**TO-DO ITEM:**
In the eggplant souffle recipe, at what temperature and for how long is the dish baked?

**READING PASSAGE:**
- Opening Delimiter -
Recipes: Eggplant Souffle and Apple Cider Onion Sauce

Eggplant Souffle and Apple Cider Onion Sauce

Eggplant Souffle
This is Lauren Feldman’s family recipe for Eggplant Casserole. This was her grandmother’s recipe, her mom made it while she was growing up, and now it is a family favorite!

1 large or 2 small eggplants
2 eggs
1/2 cup milk
1/2 cup bread crumbs
1/2 onion, chopped fine (though Lauren likes coarsely chopped)
Salt and pepper
3/4 cup shredded cheese (Lauren uses cheddar)
1/4 cup melted butter (or a bit less)
3/4 cup cracker crumbs (Lauren uses bread crumbs here too)
Any seasonings you want to add (Lauren suggests oregano and basil)

Pare eggplant. Boil in salted water – Drain. Mash. Add eggs, milk, bread, onion, salt, pepper, cheese – and then blend. Place into greased 1 1/2 quart pan. Combine butter and crumbs. Sprinkle on top. Bake at 350 for 30 minutes.
Lauren typically adds 50% more ingredients, dishes the eggplant mixture into 2 pie pans, and eats one that night and the second one the next. It is a great ‘make ahead’ dish!
- Closing Delimiter -
**DATA EXTRACTS:**
- Opening Delimiter -
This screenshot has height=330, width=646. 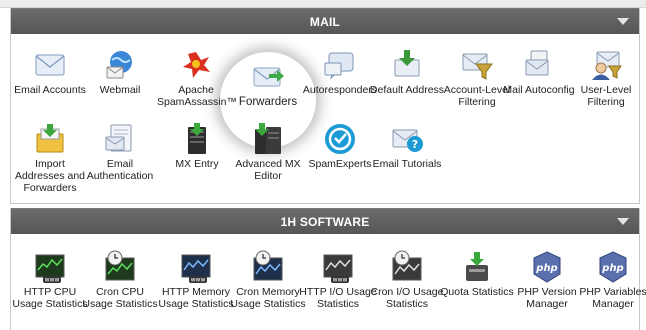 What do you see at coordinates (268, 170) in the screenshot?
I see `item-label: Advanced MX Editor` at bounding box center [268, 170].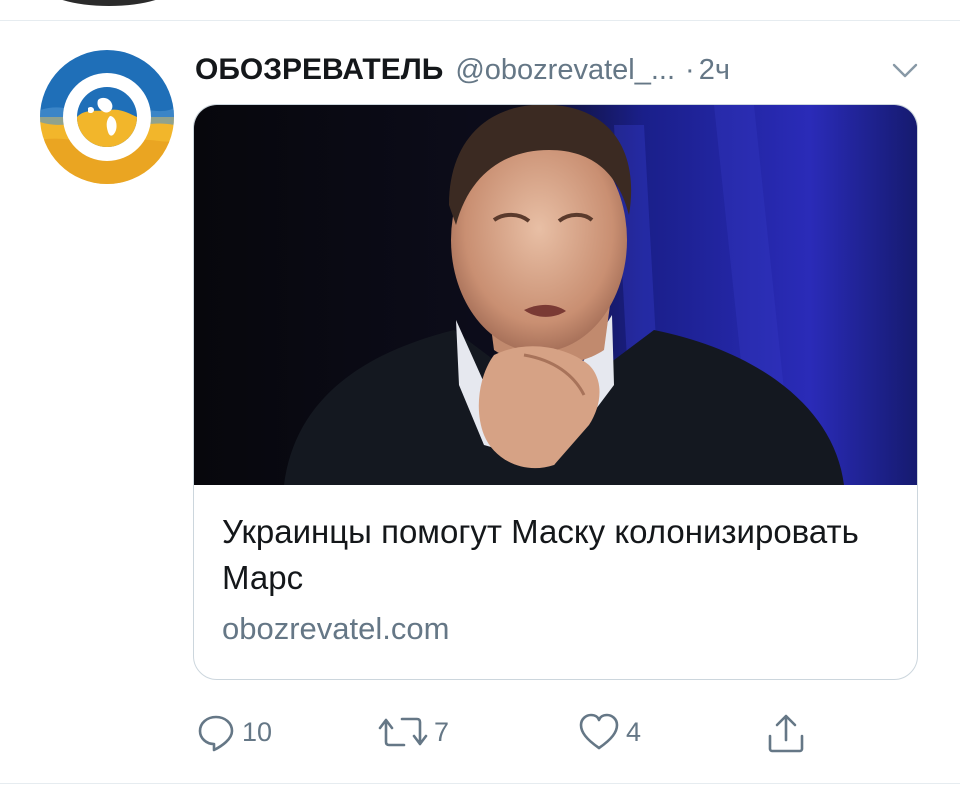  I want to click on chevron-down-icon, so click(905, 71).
- Closing Delimiter -
- Opening Delimiter -
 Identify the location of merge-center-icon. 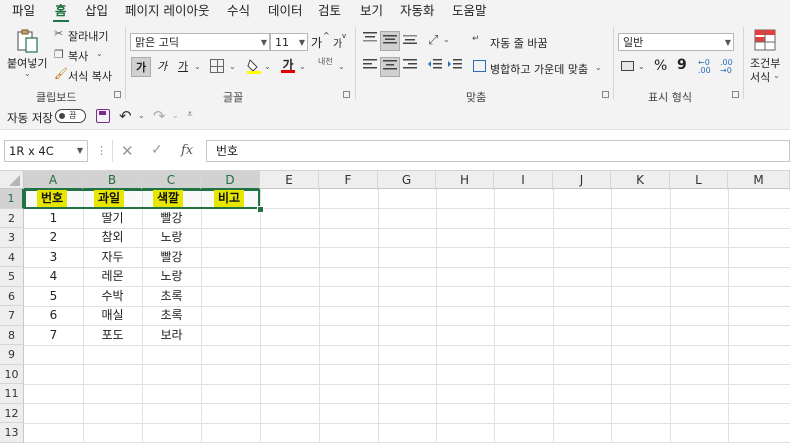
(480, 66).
- Closing Delimiter -
**EXERCISE OUTPUT:**
At 350 for 30 minutes.